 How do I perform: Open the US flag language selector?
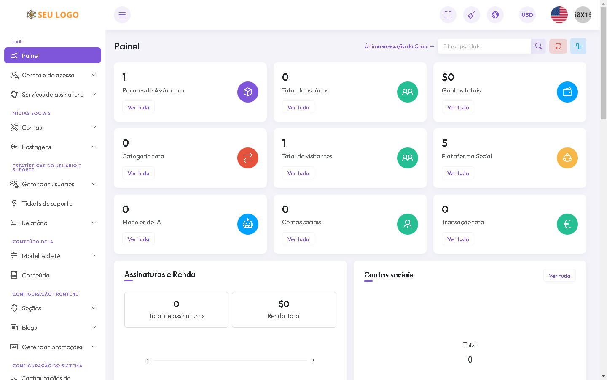pos(559,15)
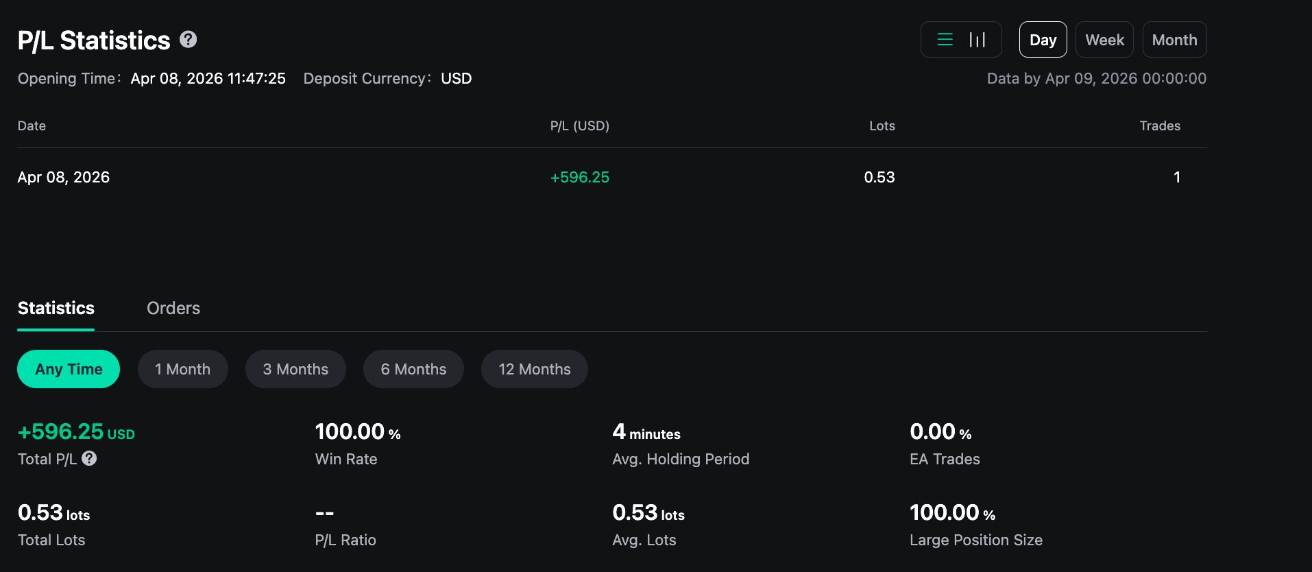Select the Day period button
1312x572 pixels.
[x=1043, y=40]
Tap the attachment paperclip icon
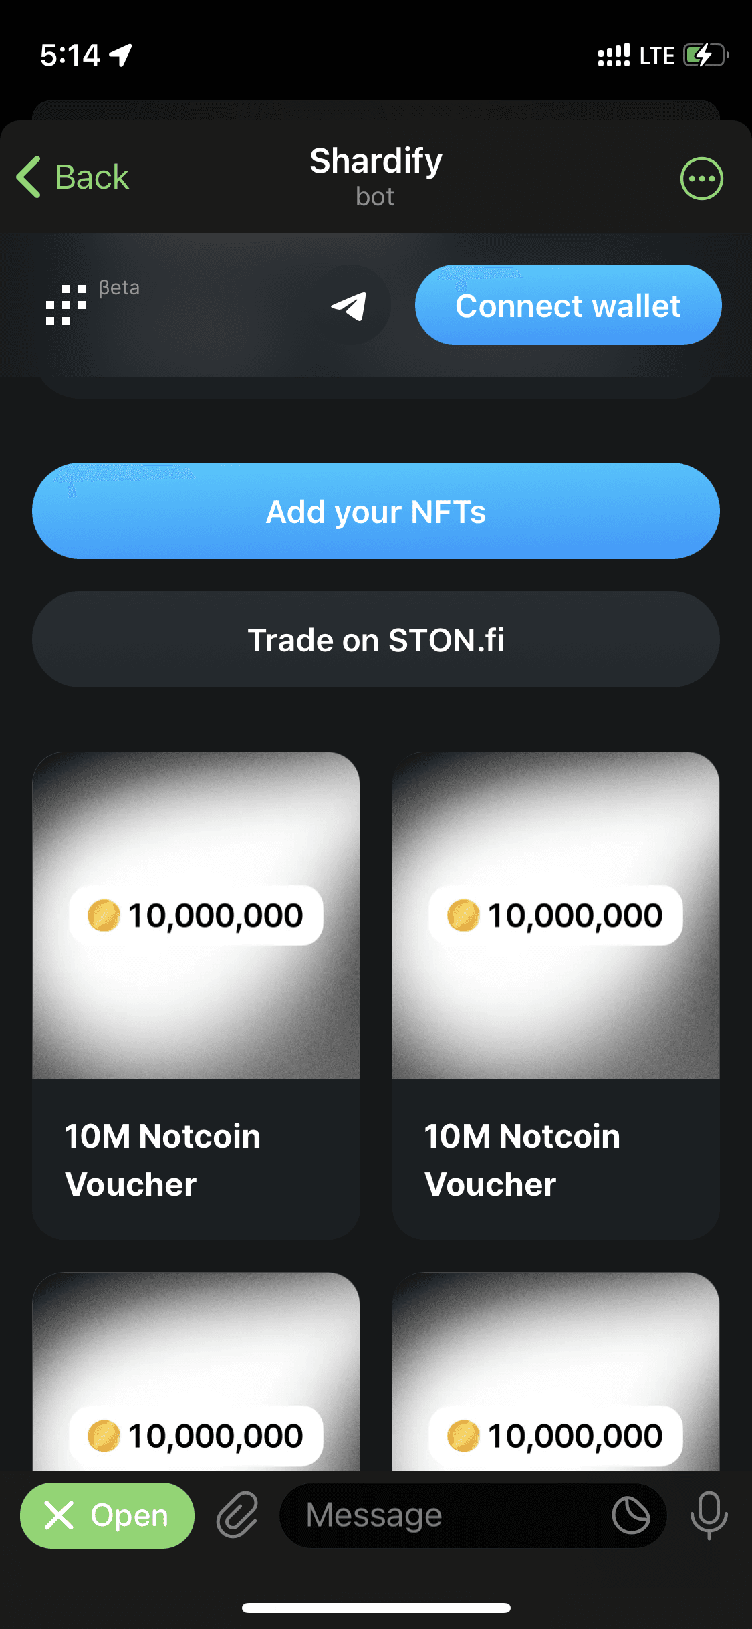 (x=237, y=1515)
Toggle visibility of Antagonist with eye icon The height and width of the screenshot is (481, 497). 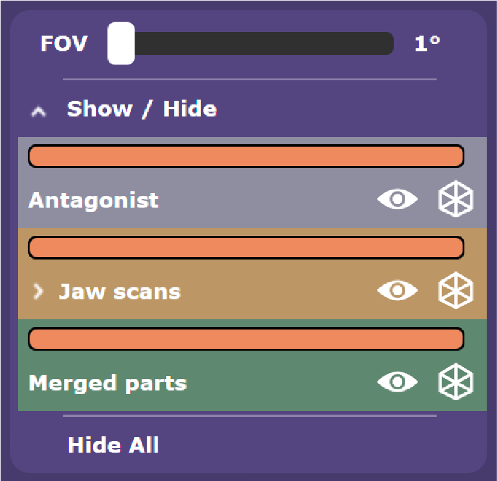point(397,199)
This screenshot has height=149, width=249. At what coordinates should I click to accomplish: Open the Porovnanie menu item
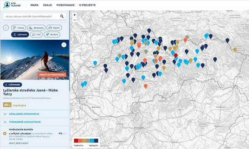(66, 5)
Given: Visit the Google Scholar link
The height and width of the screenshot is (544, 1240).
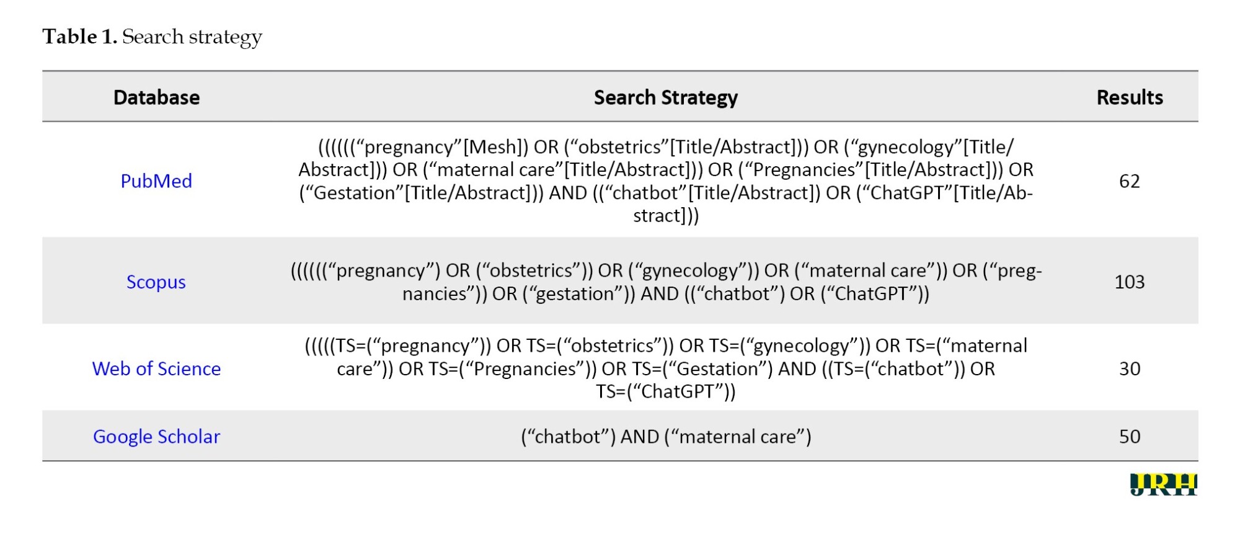Looking at the screenshot, I should 156,437.
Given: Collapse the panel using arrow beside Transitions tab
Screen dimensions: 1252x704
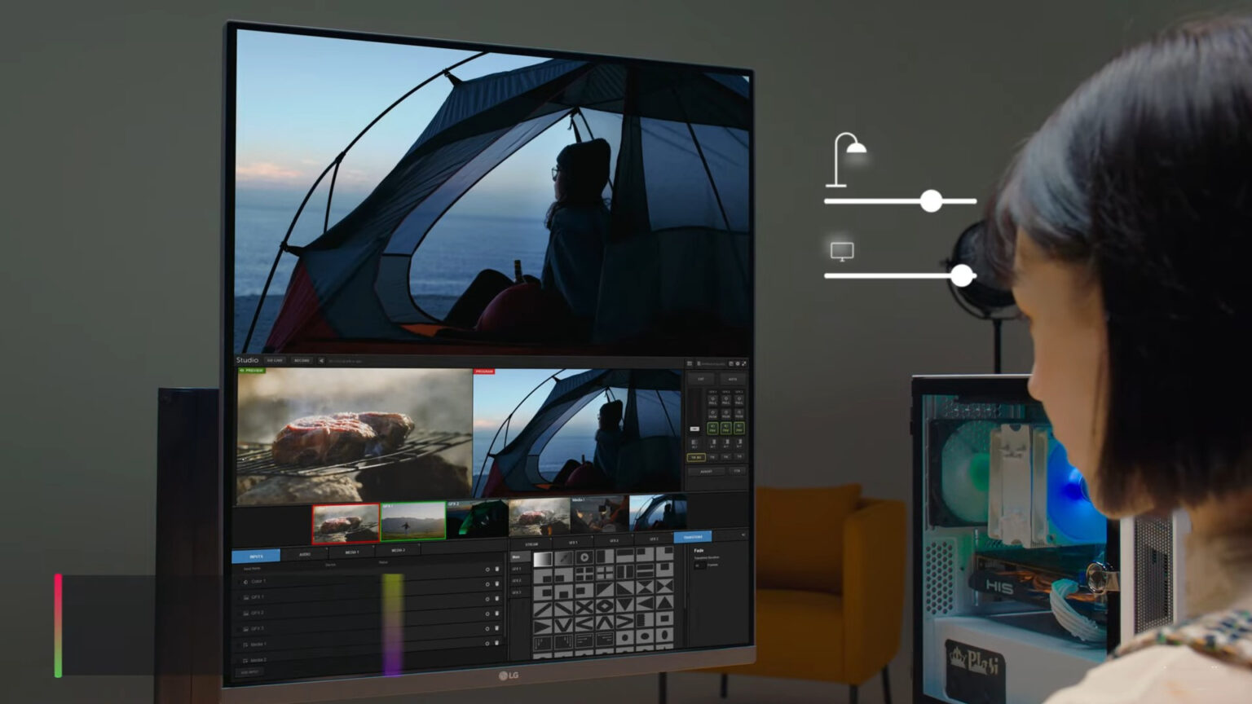Looking at the screenshot, I should (x=743, y=535).
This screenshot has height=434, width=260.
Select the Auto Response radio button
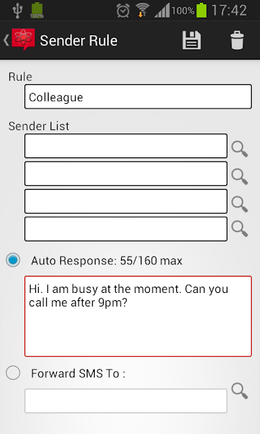(x=13, y=260)
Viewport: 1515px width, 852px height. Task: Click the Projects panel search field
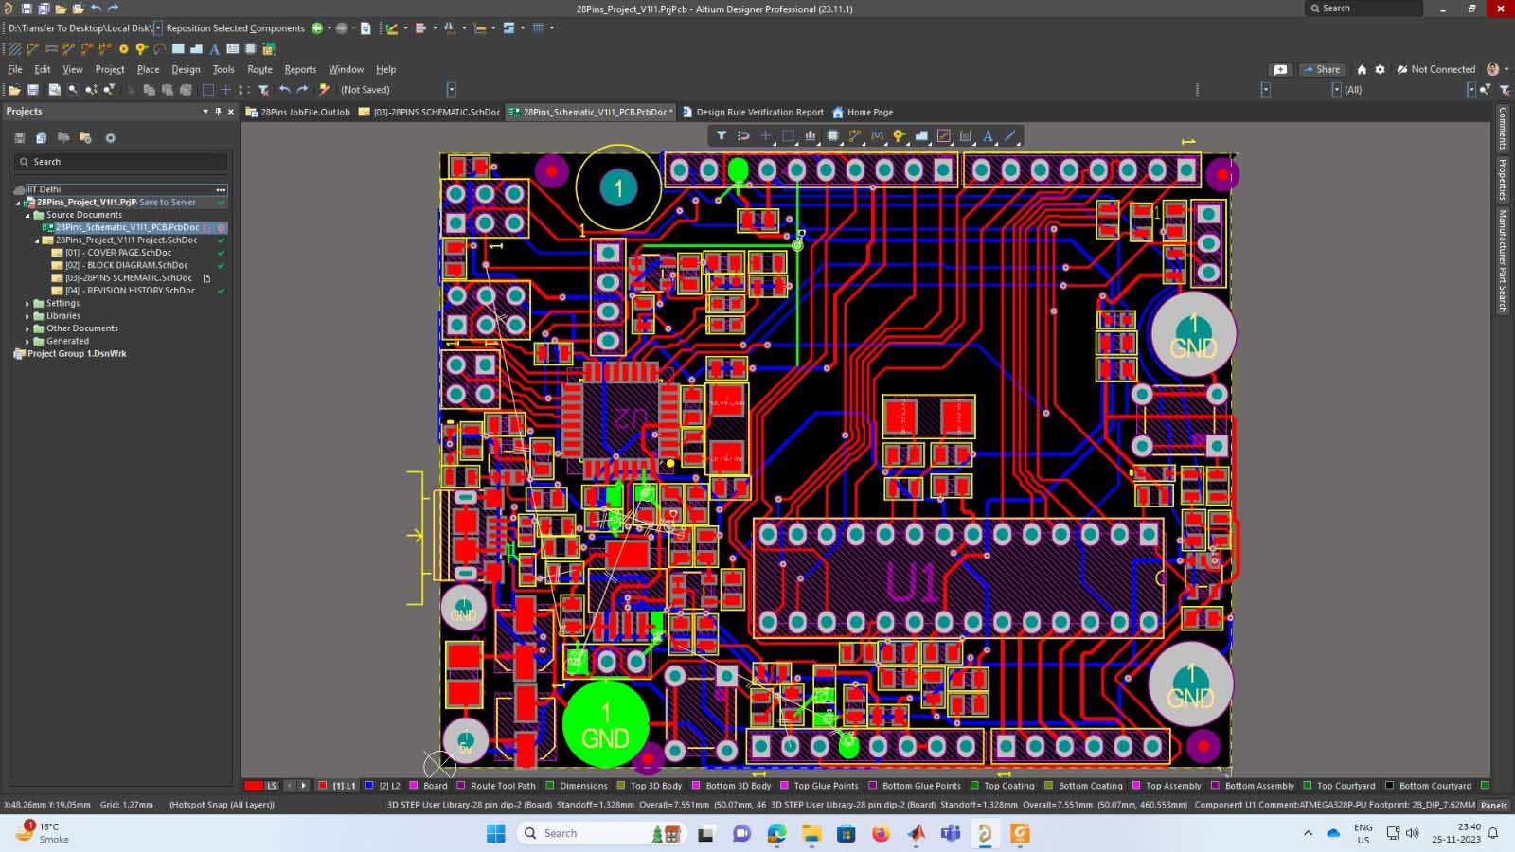121,162
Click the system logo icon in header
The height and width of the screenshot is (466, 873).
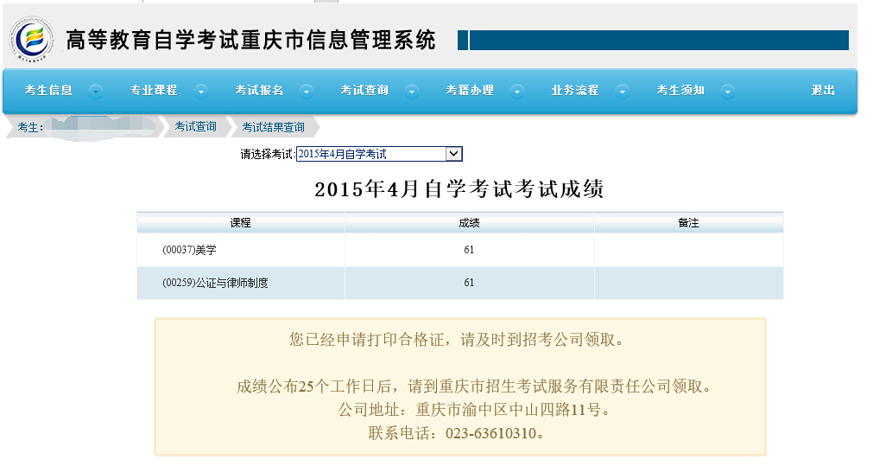point(32,41)
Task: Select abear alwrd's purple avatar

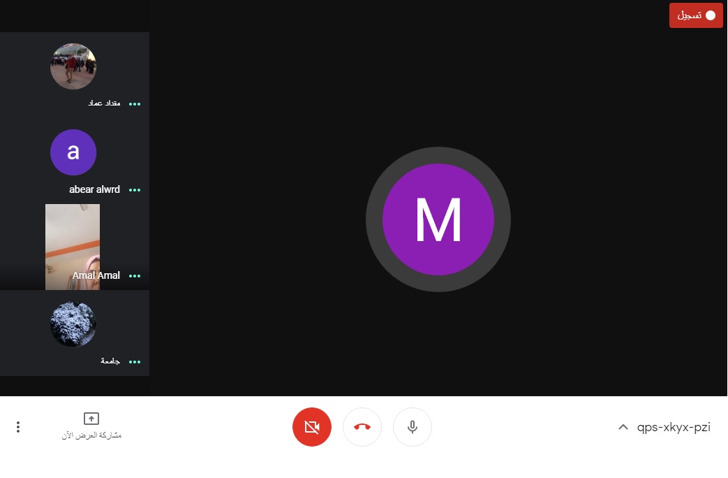Action: coord(73,152)
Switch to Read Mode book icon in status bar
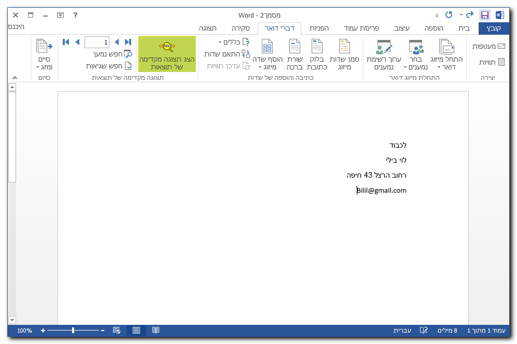This screenshot has height=344, width=517. [156, 330]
:::
- WHAT TO WORK ON -
Copy exactly the lines that begin at the one containing "The height and width of the screenshot is (466, 873)." and end at the last line of the records, both included, omitting the pictures.

- ANSWER TO THIS PROBLEM -
The height and width of the screenshot is (466, 873).
point(32,41)
Task: Select abear alwrd's purple avatar

Action: coord(73,152)
Switch to Read Mode book icon in status bar
This screenshot has height=344, width=517. [156, 330]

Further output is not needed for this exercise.